For us human beings, existing in the flesh and thus unable to know things in this marvelous way, art—including poetry—can accord us quasi-angelic instants of transcendent truth unabstracted from the particulars in which it is embodied. But, because we are nevertheless spirit in flesh, we dare not forsake our discriminating guide discursive reason, for more often than not what men have imagined through the centuries has been false and vain. One is tempted to say that God has nevertheless given to men the faculty of the creative imagination (what Coleridge calls the esemplastic, or unifying, imagination) as a consoling substitute for the innate ideas He conferred on the pure created spirits: His innumerable angels.
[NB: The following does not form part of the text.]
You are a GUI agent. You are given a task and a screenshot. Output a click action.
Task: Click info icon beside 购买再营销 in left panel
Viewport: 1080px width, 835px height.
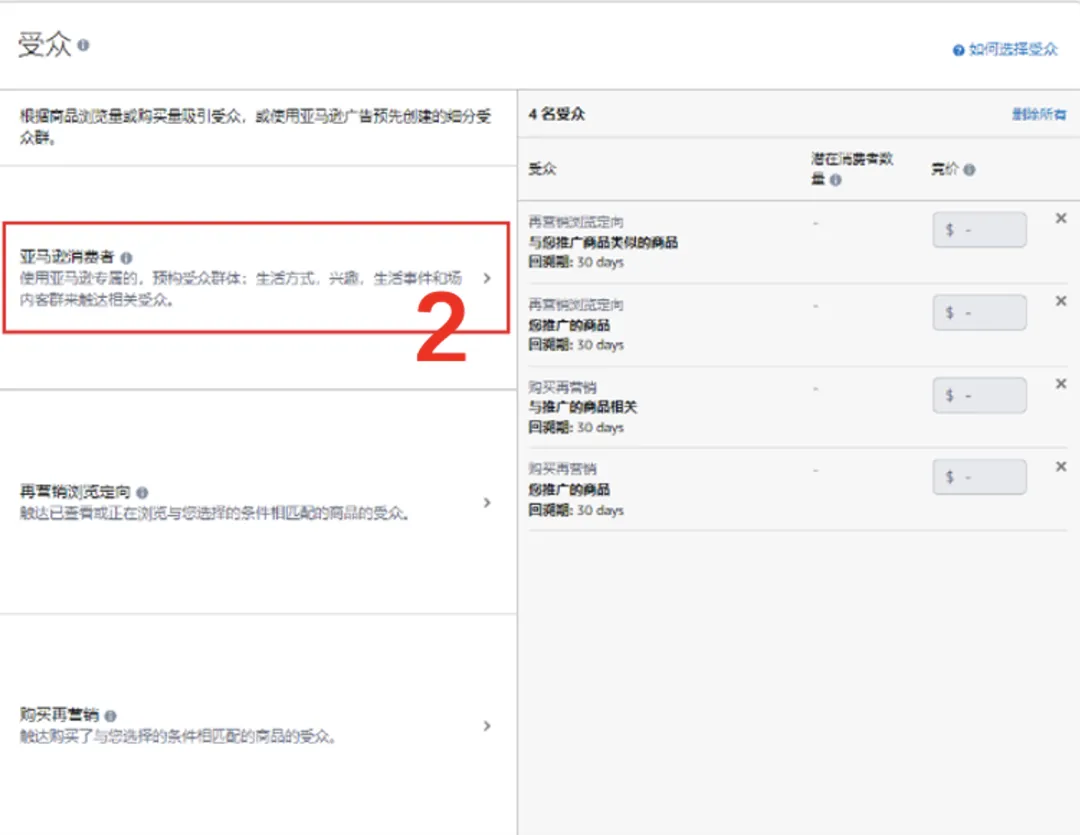[x=110, y=716]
For by this faculty—one the angels do not possess, as they do not need it—we lesser spirits sunk deep in the flesh are able somewhat to fathom the transcendent as it is manifested in human nature. What we who are privileged to enjoy this faculty must remember is that the creations that spring from it are fictions—not unerring apprehensions of innate ideas breathed into us by the Almighty. It is up to us to put our other, instrumental faculty of the reason to use in judging whether the fictions that occur to us are consonant with reality—that they are products of what Edmund Burke calls the ethical imagination and therefore shadow forth or adumbrate the ethical Oneness that informs the Many. We all know that many are the artistic fictions that ask to be taken seriously as embodiments of truth, but only proceed from the idyllic imagination (the kind that caters for the lusts of sensation, knowledge, and power) and are at bottom mendacious. In short, inspirations can come from Hell, as well as from Heaven. God has given us the rational power of discrimination that with the overarching help of divine grace will keep us steady on our course to salvation.